▸ **Requirement**: Go through the entries below and print, exactly, the lines starting at the one with "Click the Print icon in toolbar" and ending at the one with "Task: Enable the Set start chamfer checkbox", keeping both ends and no others.

Saved entries:
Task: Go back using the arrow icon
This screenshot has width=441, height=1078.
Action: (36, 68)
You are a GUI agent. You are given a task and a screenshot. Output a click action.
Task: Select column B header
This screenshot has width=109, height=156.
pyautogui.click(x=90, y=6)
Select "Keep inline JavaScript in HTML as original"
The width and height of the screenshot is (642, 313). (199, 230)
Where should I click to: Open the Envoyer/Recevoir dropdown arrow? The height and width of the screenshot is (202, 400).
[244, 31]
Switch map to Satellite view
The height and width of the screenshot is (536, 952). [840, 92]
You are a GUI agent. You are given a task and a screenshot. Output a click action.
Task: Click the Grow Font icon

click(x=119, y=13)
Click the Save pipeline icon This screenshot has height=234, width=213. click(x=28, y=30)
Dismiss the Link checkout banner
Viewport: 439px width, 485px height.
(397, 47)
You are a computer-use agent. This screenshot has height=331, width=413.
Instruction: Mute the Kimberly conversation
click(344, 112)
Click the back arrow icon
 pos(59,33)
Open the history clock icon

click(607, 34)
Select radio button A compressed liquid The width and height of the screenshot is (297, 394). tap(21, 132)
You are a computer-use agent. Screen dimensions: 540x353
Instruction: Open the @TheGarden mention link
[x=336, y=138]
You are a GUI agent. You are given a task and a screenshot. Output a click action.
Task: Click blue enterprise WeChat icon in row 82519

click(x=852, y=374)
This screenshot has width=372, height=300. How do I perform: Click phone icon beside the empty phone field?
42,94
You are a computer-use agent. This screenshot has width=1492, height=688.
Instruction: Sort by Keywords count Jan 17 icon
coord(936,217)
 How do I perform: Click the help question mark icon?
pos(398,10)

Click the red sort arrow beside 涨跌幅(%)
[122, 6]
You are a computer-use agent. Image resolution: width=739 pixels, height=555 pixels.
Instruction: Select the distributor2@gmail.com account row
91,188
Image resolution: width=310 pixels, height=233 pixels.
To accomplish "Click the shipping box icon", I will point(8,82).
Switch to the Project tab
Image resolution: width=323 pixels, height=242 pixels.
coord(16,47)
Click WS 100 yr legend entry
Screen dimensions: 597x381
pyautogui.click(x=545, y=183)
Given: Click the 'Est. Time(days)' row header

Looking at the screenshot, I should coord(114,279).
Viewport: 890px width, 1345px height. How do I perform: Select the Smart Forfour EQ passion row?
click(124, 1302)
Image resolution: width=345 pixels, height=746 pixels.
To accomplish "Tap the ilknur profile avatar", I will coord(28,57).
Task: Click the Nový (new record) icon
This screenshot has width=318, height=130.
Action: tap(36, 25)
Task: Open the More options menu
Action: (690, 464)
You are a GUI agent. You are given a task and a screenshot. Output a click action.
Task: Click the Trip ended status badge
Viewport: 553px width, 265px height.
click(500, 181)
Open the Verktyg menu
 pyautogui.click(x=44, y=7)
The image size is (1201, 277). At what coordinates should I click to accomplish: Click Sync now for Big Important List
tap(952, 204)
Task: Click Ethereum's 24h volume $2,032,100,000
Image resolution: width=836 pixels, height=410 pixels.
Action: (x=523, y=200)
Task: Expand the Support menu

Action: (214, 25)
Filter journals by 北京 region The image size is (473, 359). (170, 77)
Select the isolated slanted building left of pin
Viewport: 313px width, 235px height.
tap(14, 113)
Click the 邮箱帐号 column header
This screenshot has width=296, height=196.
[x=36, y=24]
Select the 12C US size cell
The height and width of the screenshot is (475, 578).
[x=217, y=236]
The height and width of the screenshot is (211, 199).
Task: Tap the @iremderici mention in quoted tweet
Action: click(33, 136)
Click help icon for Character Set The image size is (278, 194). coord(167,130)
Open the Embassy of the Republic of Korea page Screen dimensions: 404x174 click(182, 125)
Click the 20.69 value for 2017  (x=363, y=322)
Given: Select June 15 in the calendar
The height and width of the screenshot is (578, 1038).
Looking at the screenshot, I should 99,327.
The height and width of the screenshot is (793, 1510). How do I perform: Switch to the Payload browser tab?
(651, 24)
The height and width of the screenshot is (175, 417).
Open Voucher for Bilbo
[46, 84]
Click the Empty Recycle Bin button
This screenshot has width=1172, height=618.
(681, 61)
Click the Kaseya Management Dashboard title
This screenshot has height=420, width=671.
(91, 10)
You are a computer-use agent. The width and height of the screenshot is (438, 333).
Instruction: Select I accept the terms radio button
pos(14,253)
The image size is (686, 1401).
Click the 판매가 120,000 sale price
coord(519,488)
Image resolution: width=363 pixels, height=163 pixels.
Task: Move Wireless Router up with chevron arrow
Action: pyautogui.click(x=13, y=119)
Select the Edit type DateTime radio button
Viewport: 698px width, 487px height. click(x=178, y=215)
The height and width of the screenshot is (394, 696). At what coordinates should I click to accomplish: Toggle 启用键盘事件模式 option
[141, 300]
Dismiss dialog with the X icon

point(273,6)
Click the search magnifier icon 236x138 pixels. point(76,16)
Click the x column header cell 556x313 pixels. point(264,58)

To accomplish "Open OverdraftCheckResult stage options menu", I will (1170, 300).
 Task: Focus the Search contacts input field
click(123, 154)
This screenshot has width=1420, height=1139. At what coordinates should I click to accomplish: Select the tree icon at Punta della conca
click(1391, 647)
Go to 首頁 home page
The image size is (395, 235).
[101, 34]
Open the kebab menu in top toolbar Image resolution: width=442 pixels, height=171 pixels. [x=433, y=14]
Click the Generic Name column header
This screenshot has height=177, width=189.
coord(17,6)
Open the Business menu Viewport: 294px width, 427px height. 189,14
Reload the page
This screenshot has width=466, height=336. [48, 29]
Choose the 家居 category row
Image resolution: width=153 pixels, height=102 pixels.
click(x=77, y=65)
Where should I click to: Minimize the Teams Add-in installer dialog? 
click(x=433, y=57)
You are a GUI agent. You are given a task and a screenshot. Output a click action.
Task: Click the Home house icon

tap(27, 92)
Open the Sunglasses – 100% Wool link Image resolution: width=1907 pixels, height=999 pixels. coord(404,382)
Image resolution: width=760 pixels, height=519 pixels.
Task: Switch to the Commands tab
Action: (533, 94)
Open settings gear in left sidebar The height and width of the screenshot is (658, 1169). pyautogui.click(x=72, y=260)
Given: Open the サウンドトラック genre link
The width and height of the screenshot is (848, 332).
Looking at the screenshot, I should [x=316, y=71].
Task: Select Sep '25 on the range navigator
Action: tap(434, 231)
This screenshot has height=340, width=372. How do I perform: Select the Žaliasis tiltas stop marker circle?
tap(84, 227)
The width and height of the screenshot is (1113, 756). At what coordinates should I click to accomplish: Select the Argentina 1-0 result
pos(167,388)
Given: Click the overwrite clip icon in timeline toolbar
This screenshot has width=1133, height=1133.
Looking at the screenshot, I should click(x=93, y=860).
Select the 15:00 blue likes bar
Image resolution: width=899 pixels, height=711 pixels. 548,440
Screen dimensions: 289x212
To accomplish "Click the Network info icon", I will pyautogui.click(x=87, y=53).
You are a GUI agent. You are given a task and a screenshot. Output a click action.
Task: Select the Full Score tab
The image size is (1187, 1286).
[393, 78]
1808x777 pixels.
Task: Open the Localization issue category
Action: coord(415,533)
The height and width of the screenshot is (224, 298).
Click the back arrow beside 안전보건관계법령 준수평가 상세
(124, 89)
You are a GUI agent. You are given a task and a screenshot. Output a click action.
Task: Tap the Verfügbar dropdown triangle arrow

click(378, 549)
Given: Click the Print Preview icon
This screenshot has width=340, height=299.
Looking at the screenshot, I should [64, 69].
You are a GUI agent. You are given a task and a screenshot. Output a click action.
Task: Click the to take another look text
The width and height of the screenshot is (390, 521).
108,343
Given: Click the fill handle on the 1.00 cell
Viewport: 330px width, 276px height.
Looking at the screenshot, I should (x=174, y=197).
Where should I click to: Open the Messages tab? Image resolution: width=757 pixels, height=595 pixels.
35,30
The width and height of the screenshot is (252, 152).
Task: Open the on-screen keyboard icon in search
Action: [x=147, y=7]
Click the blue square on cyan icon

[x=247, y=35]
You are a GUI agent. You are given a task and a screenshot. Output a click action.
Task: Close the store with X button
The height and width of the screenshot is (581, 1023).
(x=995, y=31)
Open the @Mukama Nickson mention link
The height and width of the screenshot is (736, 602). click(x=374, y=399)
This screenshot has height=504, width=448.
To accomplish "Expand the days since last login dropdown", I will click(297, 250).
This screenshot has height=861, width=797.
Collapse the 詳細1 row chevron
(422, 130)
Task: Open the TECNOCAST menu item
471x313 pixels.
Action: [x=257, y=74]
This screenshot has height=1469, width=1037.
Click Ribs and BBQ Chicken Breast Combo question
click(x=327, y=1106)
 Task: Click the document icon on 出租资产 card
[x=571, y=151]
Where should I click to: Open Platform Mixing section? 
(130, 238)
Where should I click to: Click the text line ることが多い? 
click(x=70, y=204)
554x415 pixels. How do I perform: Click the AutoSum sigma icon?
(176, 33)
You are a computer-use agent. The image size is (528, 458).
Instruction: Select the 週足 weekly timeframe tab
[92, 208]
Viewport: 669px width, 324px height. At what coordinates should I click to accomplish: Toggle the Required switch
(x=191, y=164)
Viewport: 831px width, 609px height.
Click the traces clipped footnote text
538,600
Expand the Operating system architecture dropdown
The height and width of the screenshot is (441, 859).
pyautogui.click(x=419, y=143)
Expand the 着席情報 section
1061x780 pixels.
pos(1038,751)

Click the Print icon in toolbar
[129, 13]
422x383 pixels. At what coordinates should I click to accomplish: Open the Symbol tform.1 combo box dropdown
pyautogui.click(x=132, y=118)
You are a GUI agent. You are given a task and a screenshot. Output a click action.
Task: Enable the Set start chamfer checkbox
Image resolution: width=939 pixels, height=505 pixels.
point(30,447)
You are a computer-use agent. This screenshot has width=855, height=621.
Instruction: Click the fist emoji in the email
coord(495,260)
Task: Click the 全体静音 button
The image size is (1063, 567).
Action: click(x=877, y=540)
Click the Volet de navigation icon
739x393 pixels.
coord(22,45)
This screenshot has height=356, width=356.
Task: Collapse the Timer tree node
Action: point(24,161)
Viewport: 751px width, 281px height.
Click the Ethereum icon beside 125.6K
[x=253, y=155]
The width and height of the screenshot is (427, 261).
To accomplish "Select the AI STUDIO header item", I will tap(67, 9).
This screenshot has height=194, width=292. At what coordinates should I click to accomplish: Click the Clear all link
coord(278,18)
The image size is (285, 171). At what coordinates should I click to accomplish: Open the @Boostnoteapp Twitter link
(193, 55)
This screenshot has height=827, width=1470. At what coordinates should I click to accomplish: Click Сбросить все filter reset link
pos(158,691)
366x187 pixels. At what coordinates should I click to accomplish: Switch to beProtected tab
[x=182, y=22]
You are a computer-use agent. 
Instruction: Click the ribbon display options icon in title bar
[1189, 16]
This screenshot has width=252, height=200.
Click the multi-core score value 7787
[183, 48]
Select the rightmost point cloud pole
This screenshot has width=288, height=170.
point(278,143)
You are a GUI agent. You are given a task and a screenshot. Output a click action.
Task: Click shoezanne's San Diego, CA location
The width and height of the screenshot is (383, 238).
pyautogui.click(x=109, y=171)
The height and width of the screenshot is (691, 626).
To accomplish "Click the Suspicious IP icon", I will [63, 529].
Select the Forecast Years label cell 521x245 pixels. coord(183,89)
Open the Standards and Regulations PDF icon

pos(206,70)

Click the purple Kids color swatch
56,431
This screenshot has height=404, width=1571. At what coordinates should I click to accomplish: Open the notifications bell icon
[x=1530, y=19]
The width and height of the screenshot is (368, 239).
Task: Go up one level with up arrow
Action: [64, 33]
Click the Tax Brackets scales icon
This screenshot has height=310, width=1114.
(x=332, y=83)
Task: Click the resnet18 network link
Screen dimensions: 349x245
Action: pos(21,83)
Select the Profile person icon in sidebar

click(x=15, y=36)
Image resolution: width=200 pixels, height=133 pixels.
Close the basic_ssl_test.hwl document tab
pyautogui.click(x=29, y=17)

▸ **Written answer**:
Click the Print icon in toolbar
[129, 13]
422x383 pixels. At what coordinates should I click to accomplish: Open the Symbol tform.1 combo box dropdown
pyautogui.click(x=132, y=118)
You are a GUI agent. You are given a task and a screenshot. Output a click action.
Task: Enable the Set start chamfer checkbox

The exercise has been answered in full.